DIRECTIONS FOR THIS TASK: When you reach the line containing "Instruction: Toggle mask", begin copying, and keep copying each line exactly until the listing ends.

PROVIDED MATERIAL:
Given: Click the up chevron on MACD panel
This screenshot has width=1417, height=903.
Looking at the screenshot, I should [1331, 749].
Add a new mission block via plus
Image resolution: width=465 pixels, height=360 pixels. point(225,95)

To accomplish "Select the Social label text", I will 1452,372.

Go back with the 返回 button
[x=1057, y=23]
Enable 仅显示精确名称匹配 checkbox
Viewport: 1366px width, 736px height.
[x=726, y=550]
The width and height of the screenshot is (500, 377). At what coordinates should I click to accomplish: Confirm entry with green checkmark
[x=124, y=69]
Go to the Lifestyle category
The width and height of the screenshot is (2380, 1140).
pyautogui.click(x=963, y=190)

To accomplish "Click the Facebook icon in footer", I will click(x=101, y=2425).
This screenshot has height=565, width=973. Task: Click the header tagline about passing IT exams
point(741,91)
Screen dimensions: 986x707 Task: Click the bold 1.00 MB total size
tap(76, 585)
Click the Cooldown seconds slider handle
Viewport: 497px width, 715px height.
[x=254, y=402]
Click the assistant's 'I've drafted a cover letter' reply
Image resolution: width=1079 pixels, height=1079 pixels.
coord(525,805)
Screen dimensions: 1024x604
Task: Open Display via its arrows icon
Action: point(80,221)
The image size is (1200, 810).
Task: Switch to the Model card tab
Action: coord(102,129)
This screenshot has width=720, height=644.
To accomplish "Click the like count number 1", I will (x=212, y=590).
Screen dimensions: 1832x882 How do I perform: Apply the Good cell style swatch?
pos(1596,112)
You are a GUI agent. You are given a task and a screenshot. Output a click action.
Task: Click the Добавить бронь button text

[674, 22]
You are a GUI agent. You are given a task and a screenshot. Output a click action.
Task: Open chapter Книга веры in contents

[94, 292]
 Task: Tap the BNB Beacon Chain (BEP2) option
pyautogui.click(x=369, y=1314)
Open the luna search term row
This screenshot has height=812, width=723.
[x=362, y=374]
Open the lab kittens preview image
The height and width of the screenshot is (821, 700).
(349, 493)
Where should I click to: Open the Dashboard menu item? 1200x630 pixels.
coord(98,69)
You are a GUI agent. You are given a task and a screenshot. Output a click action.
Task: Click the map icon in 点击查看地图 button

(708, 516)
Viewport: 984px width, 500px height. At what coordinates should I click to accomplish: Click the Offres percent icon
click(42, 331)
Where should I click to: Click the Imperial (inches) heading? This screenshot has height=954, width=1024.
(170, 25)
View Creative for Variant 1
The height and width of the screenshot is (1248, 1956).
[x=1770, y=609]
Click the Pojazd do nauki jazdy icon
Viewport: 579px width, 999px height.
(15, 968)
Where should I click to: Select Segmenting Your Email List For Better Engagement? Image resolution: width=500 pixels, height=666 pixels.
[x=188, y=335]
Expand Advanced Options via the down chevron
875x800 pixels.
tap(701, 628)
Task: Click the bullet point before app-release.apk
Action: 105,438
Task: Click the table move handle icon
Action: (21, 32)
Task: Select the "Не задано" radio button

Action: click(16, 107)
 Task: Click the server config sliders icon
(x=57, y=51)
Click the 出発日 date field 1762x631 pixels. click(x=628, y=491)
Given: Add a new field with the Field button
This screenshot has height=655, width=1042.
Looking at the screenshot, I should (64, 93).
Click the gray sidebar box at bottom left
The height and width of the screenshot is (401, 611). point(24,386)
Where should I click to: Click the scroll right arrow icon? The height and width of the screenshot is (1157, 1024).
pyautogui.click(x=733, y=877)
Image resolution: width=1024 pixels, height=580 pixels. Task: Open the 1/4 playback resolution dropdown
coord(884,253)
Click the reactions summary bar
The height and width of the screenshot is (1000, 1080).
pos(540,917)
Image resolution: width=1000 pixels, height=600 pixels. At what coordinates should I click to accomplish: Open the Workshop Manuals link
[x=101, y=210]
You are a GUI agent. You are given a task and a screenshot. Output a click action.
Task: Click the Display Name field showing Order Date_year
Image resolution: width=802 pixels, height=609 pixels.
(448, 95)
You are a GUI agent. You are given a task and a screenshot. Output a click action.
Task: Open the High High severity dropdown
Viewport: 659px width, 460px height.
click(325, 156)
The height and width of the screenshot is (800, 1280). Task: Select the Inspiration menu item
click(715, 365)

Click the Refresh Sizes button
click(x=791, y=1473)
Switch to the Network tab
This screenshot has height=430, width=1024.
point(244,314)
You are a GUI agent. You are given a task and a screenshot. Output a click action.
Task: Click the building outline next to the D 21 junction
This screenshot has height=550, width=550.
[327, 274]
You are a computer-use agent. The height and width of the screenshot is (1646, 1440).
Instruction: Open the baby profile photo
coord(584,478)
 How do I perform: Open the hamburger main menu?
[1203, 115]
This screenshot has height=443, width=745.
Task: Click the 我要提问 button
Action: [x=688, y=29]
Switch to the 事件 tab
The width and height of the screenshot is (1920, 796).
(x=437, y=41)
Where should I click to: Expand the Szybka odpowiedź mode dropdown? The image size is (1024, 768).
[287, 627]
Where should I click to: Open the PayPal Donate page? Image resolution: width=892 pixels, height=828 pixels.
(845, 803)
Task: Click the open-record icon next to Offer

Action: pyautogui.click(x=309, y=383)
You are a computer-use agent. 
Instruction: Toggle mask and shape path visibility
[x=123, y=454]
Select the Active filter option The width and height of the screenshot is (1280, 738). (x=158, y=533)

REPLY:
Instruction: Toggle mask and shape path visibility
[x=123, y=454]
Select the Active filter option The width and height of the screenshot is (1280, 738). (x=158, y=533)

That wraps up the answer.